§ Textauszug

==============================

IV. Versuch eines Konzepts

Nach diesem Exkurs ausgewählter relevanter Theorieansätze soll der Versuch gemacht werden, ein Konzept der Nation im Kontext gesamtgesellschaftlicher Ordnung und Entwicklung zu skizzieren. Zwar wird das Frageninteresse von der eingangs skizzierten dritten Position geleitet, die von der Annahme einer sozio-ökonomischen Bedingtheit der Nation ausgeht, doch schließt dies nicht aus, daß Elemente der Begriffsbildung und Problemstellung, die den anderen Positionen zugeordneten Theorieansätzen entsprechen, miteinbezogen werden. Dies ist gewiß ein eklektisches Vorgehen, doch muß das bei diesem Gegenstand nicht von Nachteil sein, wie die Fruchtbarkeit der Methode Deutschs zeigt

Zunächst erscheint es angebracht, den Begriff Nation nicht extensiv als Synonym für moderne politische Systeme, als Nationalstaat zu verwenden. Nation soll nur verstanden werden als ein sozio-kulturelles Subsystem, als Kommunikationsgemeinschaft auf der sozialen Grundlage einer ethnisch homogenen Großgruppe, eines Volkes. Ihre Wesensmerkmale lassen sich am besten verständlich machen, wenn man sie im Funktionszusammenhang der Nationenentwicklung erläutert. Der Bezugsrahmen für Nationenbildung und -entwicklung ergibt sich aus einer Annahme sozialen Wandels, der zur Ausbildung von leistungsfähigen sozialen Großaggregaten — sozialen Systemen mit funktional/struktural gegliederten Subsystemen — tendiert.

Diese Entwicklung vollzieht sich im Bereich der materiellen Produktion, ausgehend von den ursprünglichen, alle Lebensfunktionen umfassenden sozialen Einheiten über die geschlossene Hausgemeinschaft (oikos) hin zur wirtschaftlichen Großgesellschaft, die als Personengruppe gelernt hat, arbeitsteilig zu kooperieren (so etwa auch Deutsch), die dementsprechend Strukturen sozialer Schichtung (Klassen) ausbildet und deren Mitglieder und Untergruppen ein auf Eigeninteresse beruhendes Selbstbewußtsein (Klassenbewußtsein) entwickeln, verstanden als sozio-ökonomisches Subsystem, als Volkswirtschaft. Parallel dazu bildet sich im Bereich der sozialen Reproduktion und kulturellen Kommunikation ebenfalls ausgehend von den „natürli-chen" sozialen Kleingruppen Sippe und Stamm, als Stammesverbände amalgamiert und insofern nicht mehr bloß Abstammungsgemeinschaft, sondern schon sozial-kulturell vermittelt hin zur sozialen Großgruppe Volk, eine Personengruppe als Kommunikationsgemeinschaft, die fähig ist, Information über einen Themenbereich, der faktisch alle Kultur-inhalte umfaßt, leistungsfähig zu kommunizieren (ebenfalls im Sinne Deutschs). Inhalt und Form der kulturellen Kommunikation werden geprägt durch die Merkmale der gemeinsamen Sprache, der vielfältigen kulturellen Manifestationen, der eigentümlichen Wesensart. Auf dieser ethnischen Grundlage entfaltet sich individuelles und kollektives Selbstbewußtsein, das alle Mitglieder der Bevölkerung erfaßt, nicht zuletzt mitinitiiert durch Elemente eines sozio-ökonomischen Eigeninteresses. Mit diesem Mobilisationsprozeß ist Nationenbildung in Gang gekommen. Nation stellt sich als sozio-kulturelles Subsystem dar.

==============================

§ Liste
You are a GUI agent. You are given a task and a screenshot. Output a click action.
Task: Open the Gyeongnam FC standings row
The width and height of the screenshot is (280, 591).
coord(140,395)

==============================

§ Aufgabe
Als was soll Nation laut dem Textauszug ausschließlich verstanden werden?

§ Endgültige Antwort
Als ein sozio-kulturelles Subsystem, als Kommunikationsgemeinschaft auf der sozialen Grundlage einer ethnisch homogenen Großgruppe, eines Volkes.